When I was a freshman in high school I had a teacher that showed our class a laserdisc of “The Mind’s Eye,” which was a collection of short 3D computer animations. I was captivated. I had always had an interest in art, which was unintentionally sparked by my mom signing my sister and I up for community art classes on weekends and over summers. My mom thought that that was what all mothers did, and maybe they do, but art particularly stuck with me. Animation seemed right up my ally.
Unfortunately for me computer animation was relatively new so I had a hard time finding resources. The high school definitely didn’t have an animation program, neither did the local community college or even UCSB, the state university in my town. Luckily for me, my grandfather saw how passionate I was about this and wanted me to pursue my dream, so he bought me a computer. I found some free 3D software that I used for a while but it was very slow and hard to use. Seeing that I hadn’t given up, my grandfather paid for a student copy of a professional-level animation software package.
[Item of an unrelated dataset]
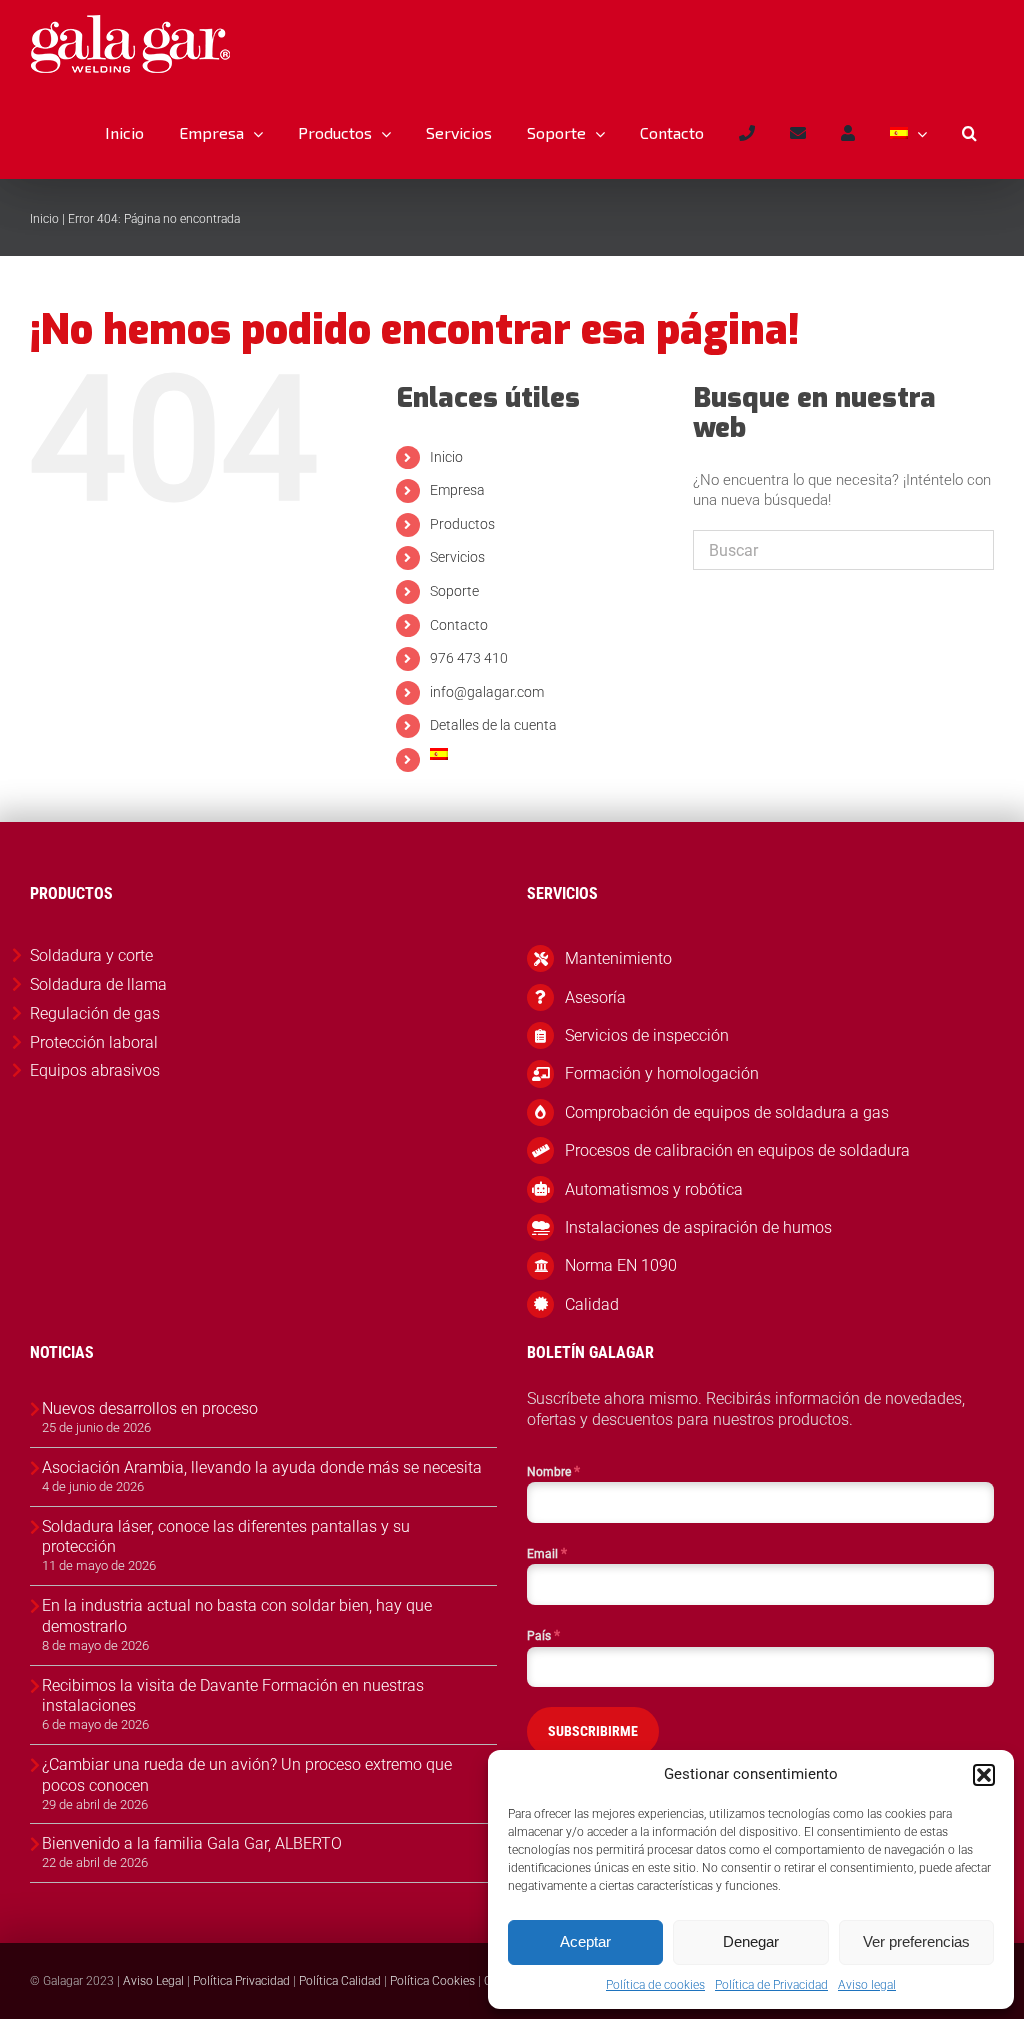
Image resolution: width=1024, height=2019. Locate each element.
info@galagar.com (487, 692)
This was great. I spent many days and nights learning and animating. I subscribed to the one 3D magazine that existed at the time. I read any books I could get my hands on and I kept on going and loving every minute.
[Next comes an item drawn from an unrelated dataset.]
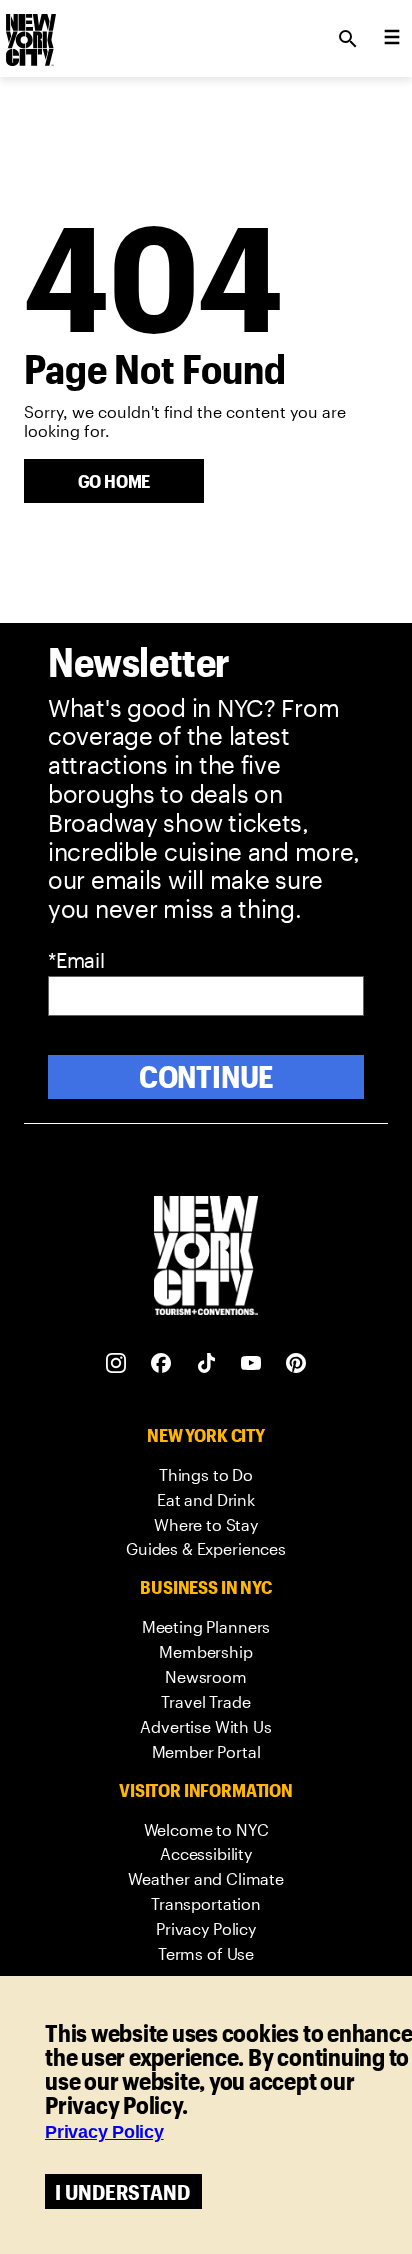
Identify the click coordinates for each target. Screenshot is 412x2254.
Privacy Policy (104, 2132)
Eventually I got married and started a family. The dreams were put on hold and I got a job that paid the bills. After a few years I realized that my job wasn’t making me happy. My wife and I decided that I should go back to school and pursue my dream of animating once again.
By this time computer animation had become more mainstream and the local college had an associates program in art that included some animation classes. I enrolled and took the few animation classes that they offered. I graduated but I still needed more training if I was going to do this professionally. I had found a university out of state that had a great bachelors program specifically in animation. I applied and eventually got accepted to the university and I moved my family out there, but I still had to apply to the program itself.
One of the prerequisites to applying was to take the intro class. I really enjoyed the class and learned a lot, but at the same time I saw that I was surrounded by people younger and much more talented than I was. I applied twice and was rejected twice.
So, that was it. That was a dream that I needed to stop chasing. I don’t regret it at all though. I learned a lot and I loved the journey. The journey didn’t take me where I thought it would, but it helped make me who I am, and I like who I am.